++++ DATA SHOWN
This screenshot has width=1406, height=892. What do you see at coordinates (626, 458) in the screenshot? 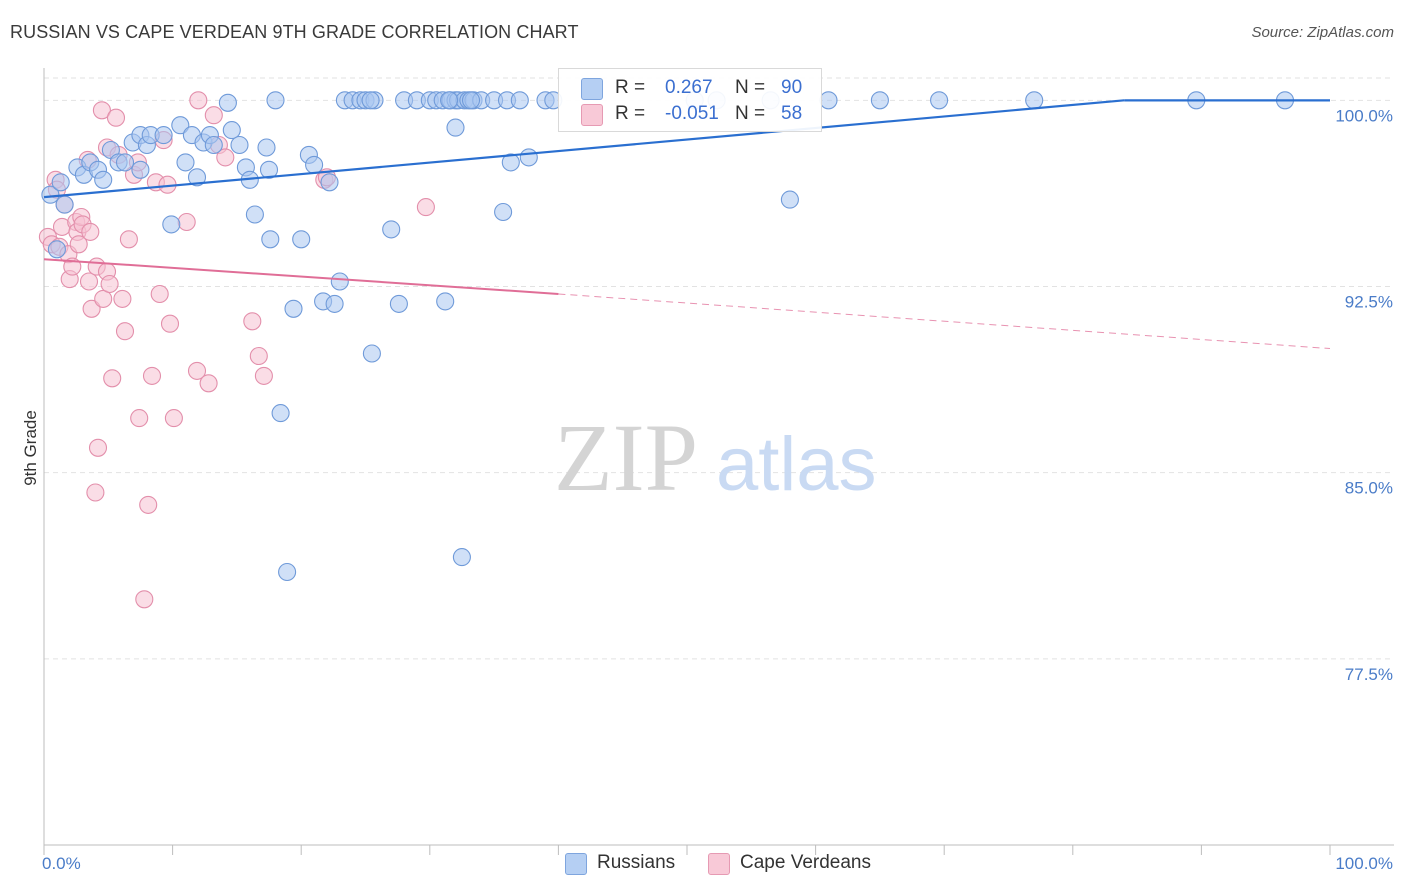
I see `watermark-zip: ZIP` at bounding box center [626, 458].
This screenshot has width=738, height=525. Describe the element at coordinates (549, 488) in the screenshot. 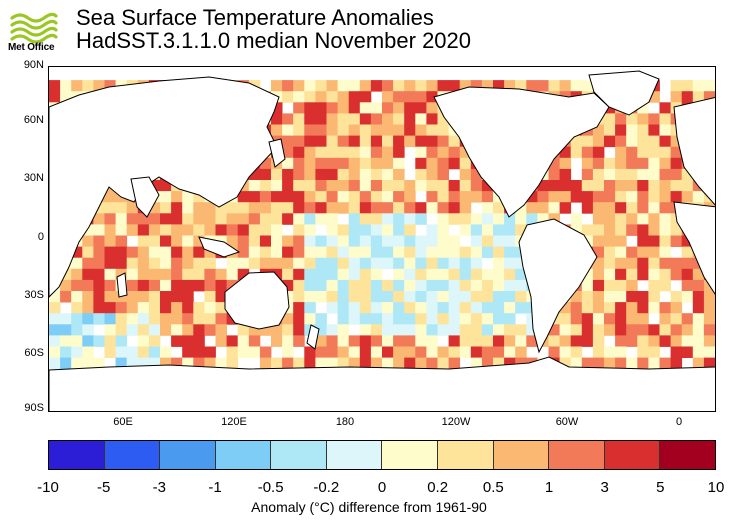

I see `color-tick-label-9: 1` at that location.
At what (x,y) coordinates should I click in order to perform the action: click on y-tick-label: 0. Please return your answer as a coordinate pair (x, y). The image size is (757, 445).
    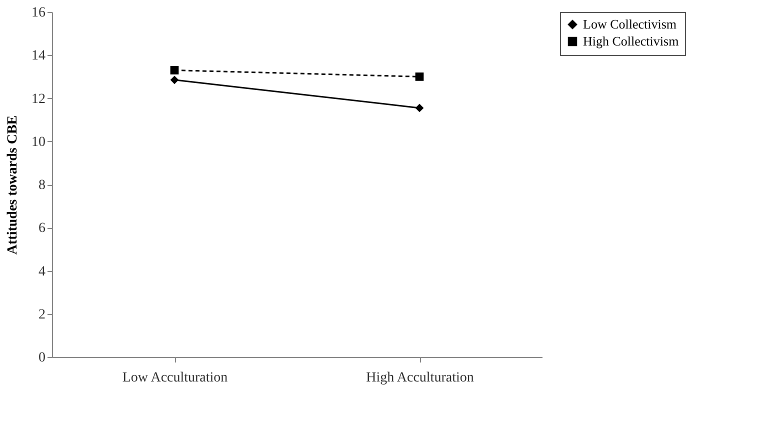
    Looking at the image, I should click on (42, 358).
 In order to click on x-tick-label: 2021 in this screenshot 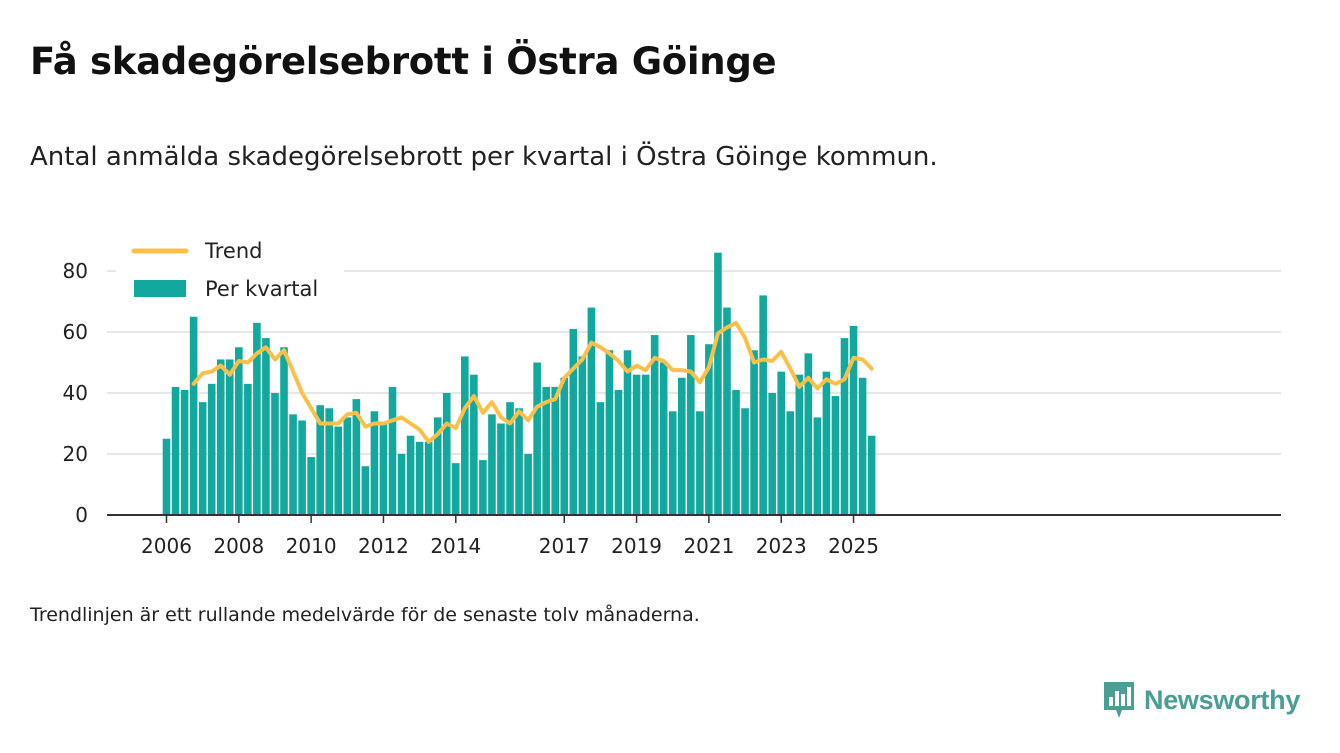, I will do `click(708, 546)`.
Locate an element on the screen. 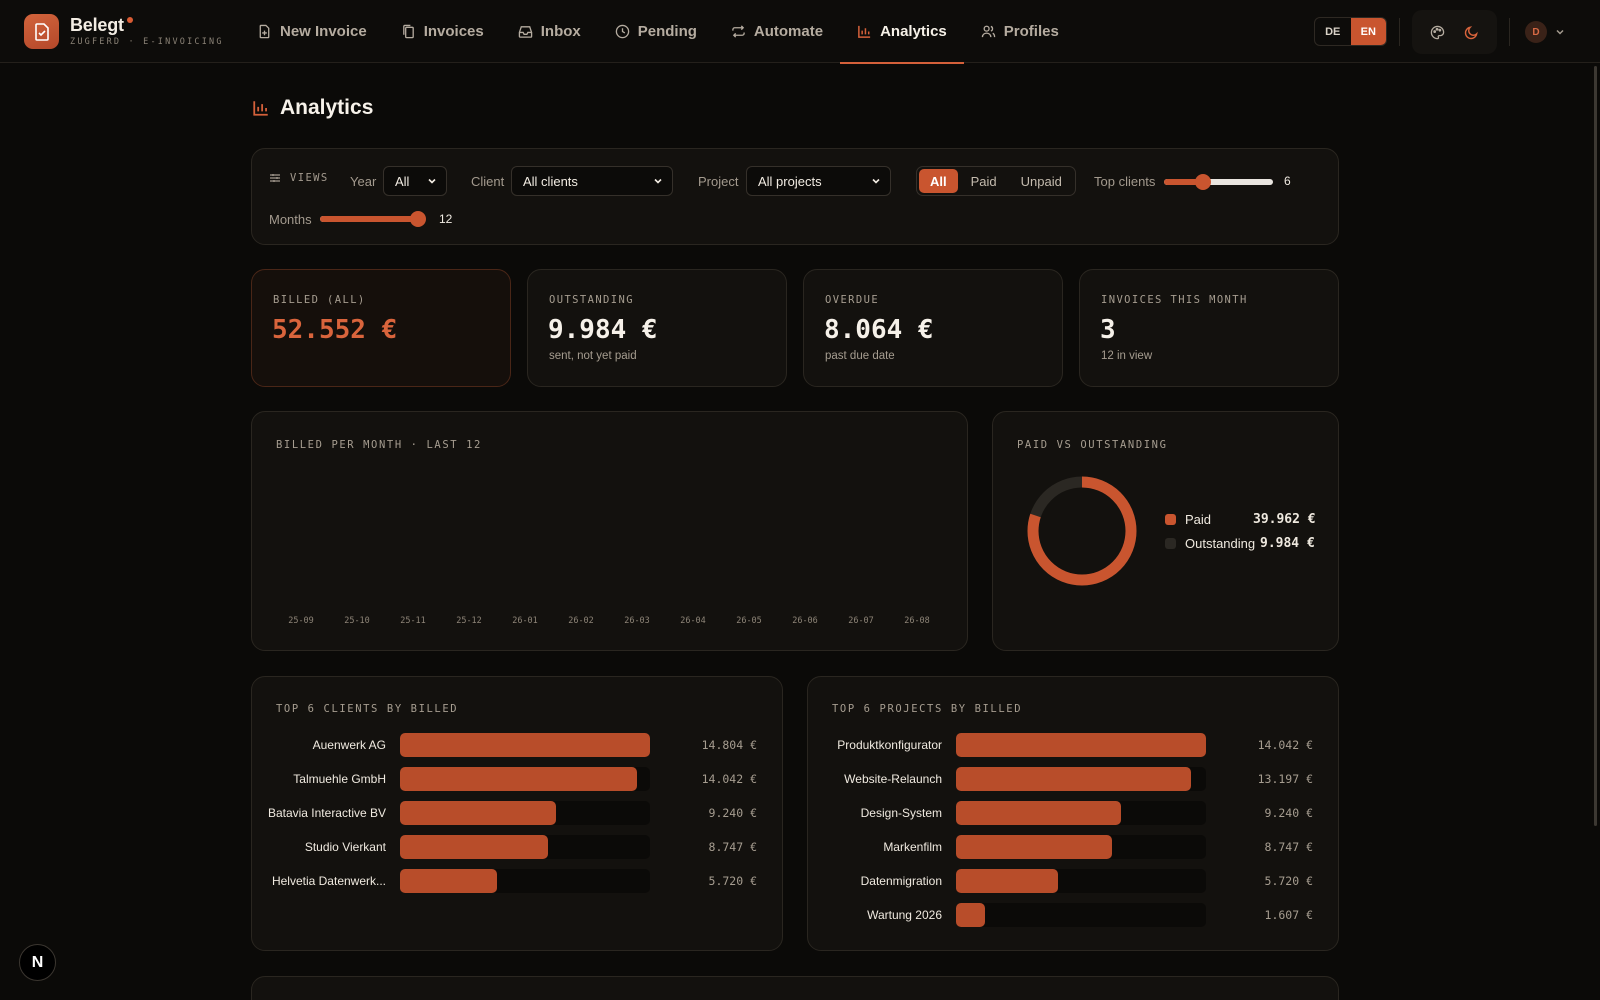  inbox-icon is located at coordinates (525, 32).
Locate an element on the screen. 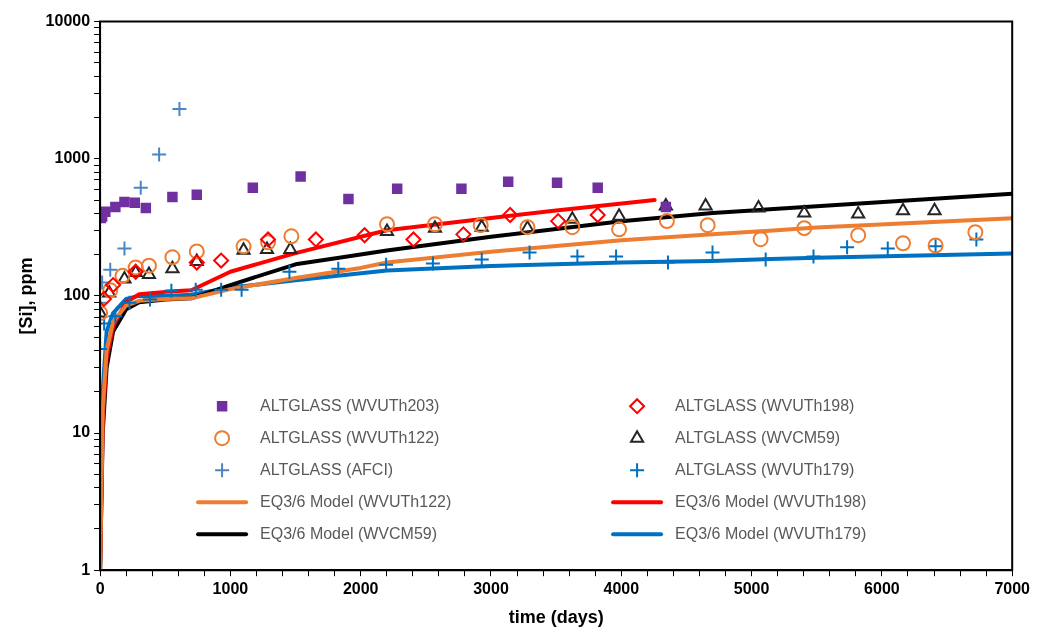 This screenshot has height=641, width=1042. legend-label: ALTGLASS (WVUTh122) is located at coordinates (350, 437).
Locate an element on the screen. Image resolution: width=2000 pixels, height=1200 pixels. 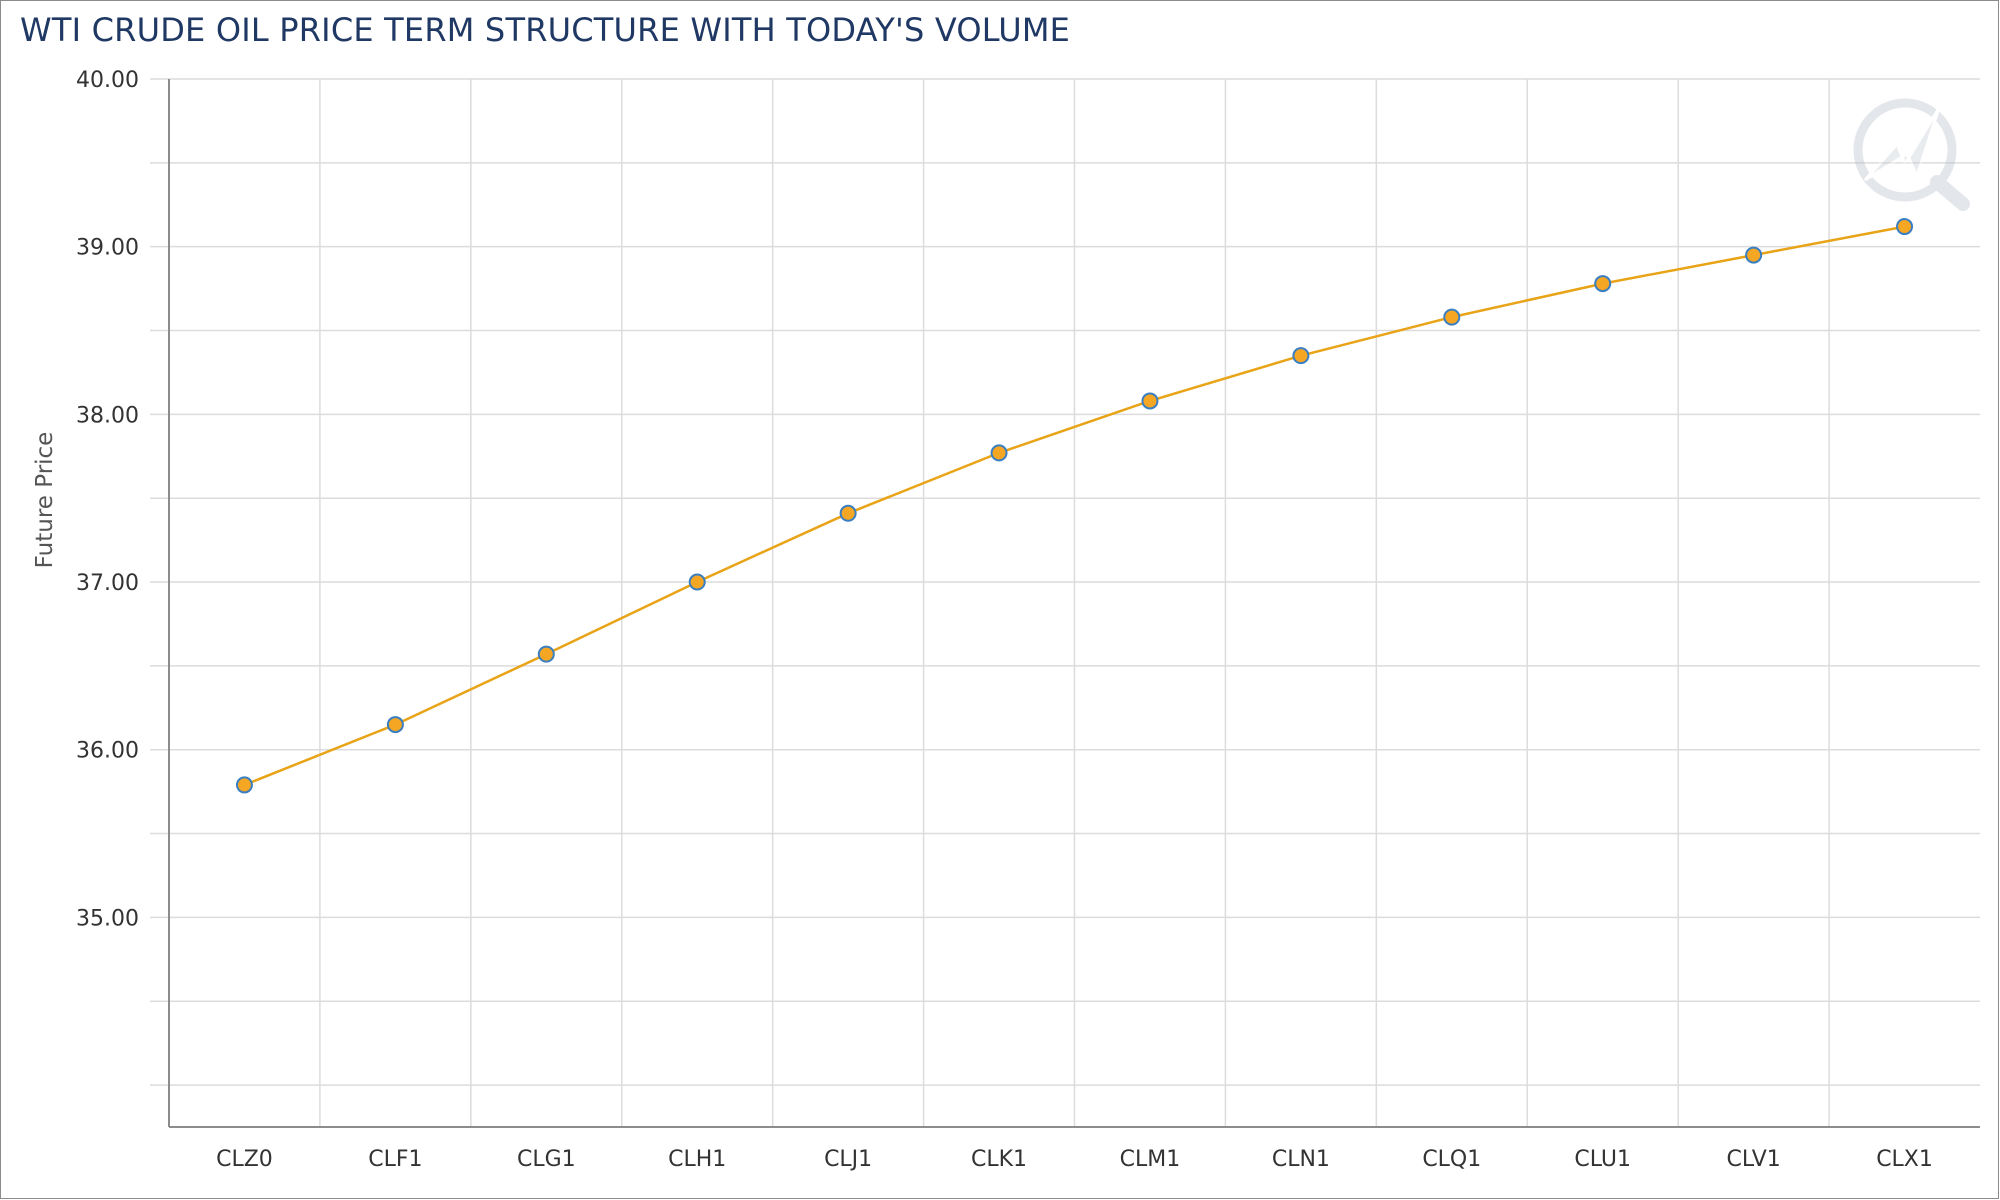
x-tick-label: CLK1 is located at coordinates (999, 1160).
++++++++
## HOW TO COMPLETE THIS TASK
Format everything in the listing, from its first line down to the line containing "at that location.", as a Markdown table with the columns "No." and "Line", one row per line and blank lines omitted. Leave the pictures out of the table.

## OUTPUT
| No. | Line |
|---|---|
| 1 | This screenshot has width=1406, height=892. What do you see at coordinates (626, 458) in the screenshot?  |
| 2 | I see `watermark-zip: ZIP` at bounding box center [626, 458]. |
| 3 | This screenshot has width=738, height=525. Describe the element at coordinates (549, 488) in the screenshot.  |
| 4 | I see `color-tick-label-9: 1` at that location. |